大切にしているロエベのアイテムを預けるなら、まずはいくら予算を準備すべきか知っておきたいですよね。クリーニングとは、単に表面の汚れを落とすだけでなく、革の内部に栄養を届け、本来の輝きを取り戻すメンテナンス作業のことです。自分で行う簡易的な手入れとは違い、熟練の職人が素材を見極めて洗浄するため、ブランドバッグ専門店では一定の費用がかかります。
バッグのサイズで変わる金額の目安
ロエベのバッグクリーニングは、基本的に「底面の横幅」で料金が決まることがほとんどです。パズルバッグやアマソナのようなMサイズのバッグであれば、クリーニングの基本料金は25,000円から45,000円程度が一般的な相場になります。
ミニバッグなどはもう少し安くなることもありますが、工程の複雑さは変わらないため、極端に安くなるケースは稀です。見積もりを出す際は、自分のバッグのサイズを測っておくとスムーズですよ。
- Sサイズ(横幅20cm未満):18,000円〜25,000円
- Mサイズ(横幅20〜30cm):25,000円〜45,000円
- Lサイズ(横幅30cm以上):45,000円〜
財布やキーケースを出す時の費用
折りたたみ財布やフラグメントケースなどの小物は、バッグに比べると作業面積が狭いため、料金も抑えられます。財布類のクリーニング相場は8,000円から15,000円前後と考えておけば間違いありません。
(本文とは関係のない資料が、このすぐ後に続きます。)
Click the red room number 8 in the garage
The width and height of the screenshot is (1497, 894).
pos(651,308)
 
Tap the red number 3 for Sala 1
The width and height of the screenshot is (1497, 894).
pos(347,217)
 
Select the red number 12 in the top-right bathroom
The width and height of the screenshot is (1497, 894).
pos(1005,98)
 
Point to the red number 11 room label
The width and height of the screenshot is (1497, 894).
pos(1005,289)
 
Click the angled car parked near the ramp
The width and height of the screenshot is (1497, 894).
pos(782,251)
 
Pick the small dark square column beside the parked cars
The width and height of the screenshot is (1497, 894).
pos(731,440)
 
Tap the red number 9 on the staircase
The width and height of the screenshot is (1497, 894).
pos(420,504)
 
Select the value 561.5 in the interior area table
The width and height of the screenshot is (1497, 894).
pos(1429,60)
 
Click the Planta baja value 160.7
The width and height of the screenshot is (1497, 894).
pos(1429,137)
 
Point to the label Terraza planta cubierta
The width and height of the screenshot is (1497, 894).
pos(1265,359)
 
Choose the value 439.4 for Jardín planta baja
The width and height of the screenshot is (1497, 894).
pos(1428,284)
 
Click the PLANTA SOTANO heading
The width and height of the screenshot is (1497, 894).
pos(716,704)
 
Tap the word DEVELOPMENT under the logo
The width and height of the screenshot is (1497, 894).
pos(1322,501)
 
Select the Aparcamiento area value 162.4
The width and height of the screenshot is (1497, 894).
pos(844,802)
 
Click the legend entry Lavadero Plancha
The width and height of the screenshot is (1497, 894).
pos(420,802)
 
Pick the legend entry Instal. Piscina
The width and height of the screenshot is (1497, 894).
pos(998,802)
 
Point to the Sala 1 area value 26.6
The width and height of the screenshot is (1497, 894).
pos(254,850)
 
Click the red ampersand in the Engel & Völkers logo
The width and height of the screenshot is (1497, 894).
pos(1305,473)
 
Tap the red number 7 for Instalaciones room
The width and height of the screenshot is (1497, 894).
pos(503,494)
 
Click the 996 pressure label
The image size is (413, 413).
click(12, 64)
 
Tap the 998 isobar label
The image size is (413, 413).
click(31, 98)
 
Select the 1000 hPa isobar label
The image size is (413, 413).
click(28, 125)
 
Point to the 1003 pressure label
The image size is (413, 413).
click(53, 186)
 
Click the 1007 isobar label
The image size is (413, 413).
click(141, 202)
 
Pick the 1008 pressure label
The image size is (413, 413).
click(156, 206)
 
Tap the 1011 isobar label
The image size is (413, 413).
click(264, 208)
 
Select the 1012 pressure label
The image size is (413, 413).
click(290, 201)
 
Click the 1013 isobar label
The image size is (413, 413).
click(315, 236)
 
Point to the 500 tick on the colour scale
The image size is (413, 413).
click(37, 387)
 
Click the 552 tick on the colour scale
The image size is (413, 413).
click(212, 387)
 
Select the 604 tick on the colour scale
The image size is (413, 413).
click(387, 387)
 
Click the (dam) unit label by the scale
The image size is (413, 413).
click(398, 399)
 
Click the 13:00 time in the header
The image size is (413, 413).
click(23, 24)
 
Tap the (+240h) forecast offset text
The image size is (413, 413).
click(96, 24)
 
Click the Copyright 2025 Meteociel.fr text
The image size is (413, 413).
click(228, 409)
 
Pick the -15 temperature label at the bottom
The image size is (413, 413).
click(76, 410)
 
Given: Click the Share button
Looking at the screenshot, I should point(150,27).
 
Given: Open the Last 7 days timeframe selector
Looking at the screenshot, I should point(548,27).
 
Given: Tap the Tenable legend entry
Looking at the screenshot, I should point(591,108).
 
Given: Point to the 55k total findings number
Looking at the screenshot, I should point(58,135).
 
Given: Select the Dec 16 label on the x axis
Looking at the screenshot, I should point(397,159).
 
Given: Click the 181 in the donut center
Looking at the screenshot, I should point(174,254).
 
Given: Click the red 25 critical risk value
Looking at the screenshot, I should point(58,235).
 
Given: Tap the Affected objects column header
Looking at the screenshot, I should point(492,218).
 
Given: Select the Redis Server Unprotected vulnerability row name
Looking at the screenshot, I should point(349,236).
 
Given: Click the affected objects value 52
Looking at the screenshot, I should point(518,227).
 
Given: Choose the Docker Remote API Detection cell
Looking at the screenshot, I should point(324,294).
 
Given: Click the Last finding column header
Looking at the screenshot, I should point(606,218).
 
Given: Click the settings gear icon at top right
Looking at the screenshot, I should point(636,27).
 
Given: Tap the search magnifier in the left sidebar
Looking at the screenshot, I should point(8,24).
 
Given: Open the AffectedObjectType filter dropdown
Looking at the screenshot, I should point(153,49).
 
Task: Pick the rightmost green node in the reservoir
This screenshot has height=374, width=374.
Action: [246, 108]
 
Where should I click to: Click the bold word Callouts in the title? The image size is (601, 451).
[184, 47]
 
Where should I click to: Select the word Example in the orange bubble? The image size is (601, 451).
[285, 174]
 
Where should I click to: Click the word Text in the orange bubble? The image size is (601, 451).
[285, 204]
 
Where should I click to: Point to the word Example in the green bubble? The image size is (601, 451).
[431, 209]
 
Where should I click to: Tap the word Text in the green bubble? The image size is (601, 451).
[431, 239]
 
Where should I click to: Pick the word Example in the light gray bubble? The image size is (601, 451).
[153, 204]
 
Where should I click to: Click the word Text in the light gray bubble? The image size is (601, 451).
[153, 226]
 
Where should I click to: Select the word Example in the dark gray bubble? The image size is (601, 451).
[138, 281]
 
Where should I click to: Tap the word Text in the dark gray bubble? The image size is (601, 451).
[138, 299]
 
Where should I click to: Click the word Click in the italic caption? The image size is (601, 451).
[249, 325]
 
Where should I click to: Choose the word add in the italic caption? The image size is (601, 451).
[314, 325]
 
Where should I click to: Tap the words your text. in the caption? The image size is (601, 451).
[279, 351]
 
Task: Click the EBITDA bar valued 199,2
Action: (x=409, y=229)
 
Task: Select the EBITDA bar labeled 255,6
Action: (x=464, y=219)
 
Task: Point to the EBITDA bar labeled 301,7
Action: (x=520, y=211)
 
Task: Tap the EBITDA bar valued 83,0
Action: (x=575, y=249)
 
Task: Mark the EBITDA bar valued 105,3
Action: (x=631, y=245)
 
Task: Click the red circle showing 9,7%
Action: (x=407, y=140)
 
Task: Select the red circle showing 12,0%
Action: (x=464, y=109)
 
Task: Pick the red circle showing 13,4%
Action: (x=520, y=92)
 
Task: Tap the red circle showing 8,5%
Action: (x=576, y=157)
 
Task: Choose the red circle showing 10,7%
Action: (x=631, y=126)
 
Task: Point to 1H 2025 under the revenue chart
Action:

ただし、財布はバッグよりも手垢やコインの擦れなどの汚れが定着しやすいアイテムです。内側の小銭入れ部分にこびりついた汚れを落とすには、追加の手間がかかるため、状態によって数千円プラスされることもあります。
- 二つ折り財布:8,000円〜12,000円
- 長財布:12,000円〜18,000円
- 名刺入れ・キーケース:6,000円〜10,000円
汚れの種類で追加になるオプション代
基本料金だけで済まないケースとして、特殊な汚れやトラブルへの対応があります。例えば、クローゼットに眠らせていて発生したカビの除去や、頑固な油シミ、ボールペンの跡などは別料金になるのが一般的です。
カビ取りや消臭加工のオプションは3,000円から5,000円ほど加算されます。また、雨の日についてしまった水シミの跡を消す作業も、特殊な溶剤を使うため追加費用が発生しやすいポイントです。
- カビの殺菌・除去:3,300円〜5,500円
- 食べこぼしなどのシミ抜き:2,200円〜
- 撥水(ガード)加工:3,300円〜
レザー素材をきれいにする時の相場
ロエベといえば、手に吸い付くような柔らかい革が最大の特徴です。しかし、この柔らかい革は非常にデリケートで、一般的なクリーニング店では断られることもあるほどです。専門の職人は、革の種類ごとに洗浄液の濃度や乾燥の温度を細かく調整しています。ここでは、ロエベでよく使われるレザーごとのメンテナンスについて詳しく見ていきましょう。
ナッパレザーを傷めないための専用ケア
ナッパレザーは、生後半年以内の子羊の革などを使った、驚くほど薄くて柔らかい素材です。フラメンコなどの巾着型バッグによく使われていますが、水分を吸収しやすいため、市販のクリーナーを使うと一瞬でシミになってしまいます。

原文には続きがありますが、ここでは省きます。